==== GIVEN DATA ====
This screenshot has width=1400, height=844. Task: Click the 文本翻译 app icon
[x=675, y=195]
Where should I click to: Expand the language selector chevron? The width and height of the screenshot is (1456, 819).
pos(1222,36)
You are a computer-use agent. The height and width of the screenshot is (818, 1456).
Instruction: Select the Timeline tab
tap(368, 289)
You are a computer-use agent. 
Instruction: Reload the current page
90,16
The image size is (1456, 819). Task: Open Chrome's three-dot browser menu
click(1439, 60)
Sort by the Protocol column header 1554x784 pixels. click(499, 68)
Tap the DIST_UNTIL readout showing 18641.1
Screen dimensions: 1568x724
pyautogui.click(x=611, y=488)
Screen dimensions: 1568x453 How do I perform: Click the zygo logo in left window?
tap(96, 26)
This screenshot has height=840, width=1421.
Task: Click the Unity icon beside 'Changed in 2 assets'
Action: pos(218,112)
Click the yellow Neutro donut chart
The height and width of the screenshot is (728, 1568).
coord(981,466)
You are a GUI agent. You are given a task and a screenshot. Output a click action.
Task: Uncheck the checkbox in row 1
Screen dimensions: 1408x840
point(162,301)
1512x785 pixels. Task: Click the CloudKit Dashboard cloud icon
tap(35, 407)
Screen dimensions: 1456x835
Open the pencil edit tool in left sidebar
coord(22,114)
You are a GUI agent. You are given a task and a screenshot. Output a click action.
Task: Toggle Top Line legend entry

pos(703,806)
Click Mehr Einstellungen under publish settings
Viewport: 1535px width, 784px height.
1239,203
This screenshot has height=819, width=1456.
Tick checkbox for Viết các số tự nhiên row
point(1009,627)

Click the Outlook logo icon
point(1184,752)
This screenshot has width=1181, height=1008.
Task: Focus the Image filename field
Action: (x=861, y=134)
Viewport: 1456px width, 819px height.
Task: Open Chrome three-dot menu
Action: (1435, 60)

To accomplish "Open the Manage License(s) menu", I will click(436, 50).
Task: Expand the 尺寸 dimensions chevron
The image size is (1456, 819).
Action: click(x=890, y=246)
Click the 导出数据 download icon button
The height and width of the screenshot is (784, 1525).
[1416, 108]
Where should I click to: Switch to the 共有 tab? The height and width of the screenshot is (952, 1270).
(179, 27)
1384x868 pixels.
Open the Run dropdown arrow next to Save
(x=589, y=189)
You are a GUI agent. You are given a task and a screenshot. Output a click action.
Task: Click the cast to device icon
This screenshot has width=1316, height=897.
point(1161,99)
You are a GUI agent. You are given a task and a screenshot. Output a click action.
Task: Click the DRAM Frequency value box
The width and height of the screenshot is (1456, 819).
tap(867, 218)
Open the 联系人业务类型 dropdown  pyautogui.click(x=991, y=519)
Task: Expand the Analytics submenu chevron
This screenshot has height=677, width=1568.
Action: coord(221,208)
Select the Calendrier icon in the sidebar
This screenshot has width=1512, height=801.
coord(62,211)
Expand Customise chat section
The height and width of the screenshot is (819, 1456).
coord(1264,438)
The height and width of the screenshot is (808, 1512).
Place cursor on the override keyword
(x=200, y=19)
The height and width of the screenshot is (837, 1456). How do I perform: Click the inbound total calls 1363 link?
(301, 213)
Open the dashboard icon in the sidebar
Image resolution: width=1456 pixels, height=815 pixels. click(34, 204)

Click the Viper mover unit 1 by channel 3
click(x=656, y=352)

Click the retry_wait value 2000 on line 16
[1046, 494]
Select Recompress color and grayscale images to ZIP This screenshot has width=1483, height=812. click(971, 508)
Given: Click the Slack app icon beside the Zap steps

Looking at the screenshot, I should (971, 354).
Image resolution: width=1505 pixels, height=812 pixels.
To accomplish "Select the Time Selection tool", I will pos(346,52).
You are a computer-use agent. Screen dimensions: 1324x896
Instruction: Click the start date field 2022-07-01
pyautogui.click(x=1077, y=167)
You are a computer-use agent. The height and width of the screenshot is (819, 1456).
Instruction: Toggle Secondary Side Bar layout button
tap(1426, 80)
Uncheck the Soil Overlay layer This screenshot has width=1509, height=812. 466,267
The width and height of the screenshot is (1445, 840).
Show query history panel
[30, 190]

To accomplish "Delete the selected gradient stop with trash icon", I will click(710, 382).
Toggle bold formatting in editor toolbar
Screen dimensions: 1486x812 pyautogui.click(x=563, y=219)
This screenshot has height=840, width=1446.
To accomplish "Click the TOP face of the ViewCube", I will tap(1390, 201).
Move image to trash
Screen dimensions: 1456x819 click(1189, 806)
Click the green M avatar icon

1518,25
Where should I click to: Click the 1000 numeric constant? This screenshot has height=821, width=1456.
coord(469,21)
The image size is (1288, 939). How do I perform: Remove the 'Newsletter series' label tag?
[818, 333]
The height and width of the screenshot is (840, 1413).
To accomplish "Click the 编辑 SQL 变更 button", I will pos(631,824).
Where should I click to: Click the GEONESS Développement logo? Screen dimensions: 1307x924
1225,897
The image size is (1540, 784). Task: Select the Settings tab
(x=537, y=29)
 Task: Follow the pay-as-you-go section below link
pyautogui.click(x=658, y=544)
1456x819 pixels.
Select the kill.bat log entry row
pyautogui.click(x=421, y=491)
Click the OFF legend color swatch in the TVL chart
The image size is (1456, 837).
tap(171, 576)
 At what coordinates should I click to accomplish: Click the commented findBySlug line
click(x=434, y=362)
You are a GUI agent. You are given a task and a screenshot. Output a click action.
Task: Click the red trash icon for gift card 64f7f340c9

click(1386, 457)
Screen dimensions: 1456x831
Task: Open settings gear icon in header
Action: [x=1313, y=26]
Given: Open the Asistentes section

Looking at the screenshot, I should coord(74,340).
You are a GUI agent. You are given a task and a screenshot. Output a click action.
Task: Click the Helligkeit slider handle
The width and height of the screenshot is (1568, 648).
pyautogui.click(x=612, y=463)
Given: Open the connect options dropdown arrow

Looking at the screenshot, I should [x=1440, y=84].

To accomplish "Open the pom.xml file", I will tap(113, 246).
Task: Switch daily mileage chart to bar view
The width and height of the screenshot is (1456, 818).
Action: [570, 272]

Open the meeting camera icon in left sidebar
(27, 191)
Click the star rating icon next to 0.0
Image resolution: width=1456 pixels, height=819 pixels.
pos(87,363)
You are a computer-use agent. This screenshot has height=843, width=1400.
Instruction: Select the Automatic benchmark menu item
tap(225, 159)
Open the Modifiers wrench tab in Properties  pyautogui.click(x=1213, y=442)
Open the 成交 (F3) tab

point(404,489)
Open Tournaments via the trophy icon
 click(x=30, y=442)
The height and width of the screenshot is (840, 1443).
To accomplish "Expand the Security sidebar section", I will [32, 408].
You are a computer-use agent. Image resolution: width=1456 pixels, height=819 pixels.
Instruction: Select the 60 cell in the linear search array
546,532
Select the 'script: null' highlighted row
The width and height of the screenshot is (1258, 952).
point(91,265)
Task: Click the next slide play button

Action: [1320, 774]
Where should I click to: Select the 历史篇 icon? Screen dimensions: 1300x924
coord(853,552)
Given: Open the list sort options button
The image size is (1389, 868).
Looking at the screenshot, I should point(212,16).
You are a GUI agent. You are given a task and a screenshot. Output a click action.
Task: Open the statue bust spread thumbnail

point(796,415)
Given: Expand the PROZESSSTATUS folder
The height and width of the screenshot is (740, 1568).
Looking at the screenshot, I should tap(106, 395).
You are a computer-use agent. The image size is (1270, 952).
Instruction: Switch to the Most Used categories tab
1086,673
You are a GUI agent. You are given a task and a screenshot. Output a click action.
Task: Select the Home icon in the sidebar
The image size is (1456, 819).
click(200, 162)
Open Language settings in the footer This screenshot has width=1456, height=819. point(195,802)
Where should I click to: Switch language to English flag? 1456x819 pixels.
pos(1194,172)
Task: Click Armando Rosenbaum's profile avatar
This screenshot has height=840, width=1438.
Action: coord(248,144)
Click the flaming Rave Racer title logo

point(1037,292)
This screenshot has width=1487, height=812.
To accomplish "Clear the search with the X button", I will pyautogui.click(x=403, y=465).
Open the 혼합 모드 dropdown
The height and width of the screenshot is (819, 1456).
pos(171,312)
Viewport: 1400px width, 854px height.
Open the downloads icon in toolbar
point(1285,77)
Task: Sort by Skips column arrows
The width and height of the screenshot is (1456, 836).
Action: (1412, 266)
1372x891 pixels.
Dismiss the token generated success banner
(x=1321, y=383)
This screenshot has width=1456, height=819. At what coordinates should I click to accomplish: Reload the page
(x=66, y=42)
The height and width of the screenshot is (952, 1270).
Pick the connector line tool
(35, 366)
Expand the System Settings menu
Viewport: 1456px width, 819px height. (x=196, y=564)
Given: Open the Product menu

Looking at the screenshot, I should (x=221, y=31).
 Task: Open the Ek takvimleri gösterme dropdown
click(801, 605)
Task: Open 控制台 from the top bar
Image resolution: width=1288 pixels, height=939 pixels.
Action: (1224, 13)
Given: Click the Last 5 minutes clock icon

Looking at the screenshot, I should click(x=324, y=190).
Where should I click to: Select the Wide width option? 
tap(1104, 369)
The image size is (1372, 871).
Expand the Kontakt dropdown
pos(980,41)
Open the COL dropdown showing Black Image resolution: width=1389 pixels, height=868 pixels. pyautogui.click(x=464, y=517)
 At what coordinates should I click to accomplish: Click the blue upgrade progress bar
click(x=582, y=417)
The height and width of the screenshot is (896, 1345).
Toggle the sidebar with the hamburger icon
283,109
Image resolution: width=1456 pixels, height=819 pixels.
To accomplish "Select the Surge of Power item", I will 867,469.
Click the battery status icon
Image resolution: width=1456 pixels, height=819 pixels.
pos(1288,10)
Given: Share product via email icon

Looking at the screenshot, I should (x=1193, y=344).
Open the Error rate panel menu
====
WHAT YOU SHOULD DO:
Reproduce each line of the records in which the word "Uncheck" appears.

YOUR RESPONSE:
Task: Uncheck the checkbox in row 1
Uncheck the Soil Overlay layer This screenshot has width=1509, height=812. 466,267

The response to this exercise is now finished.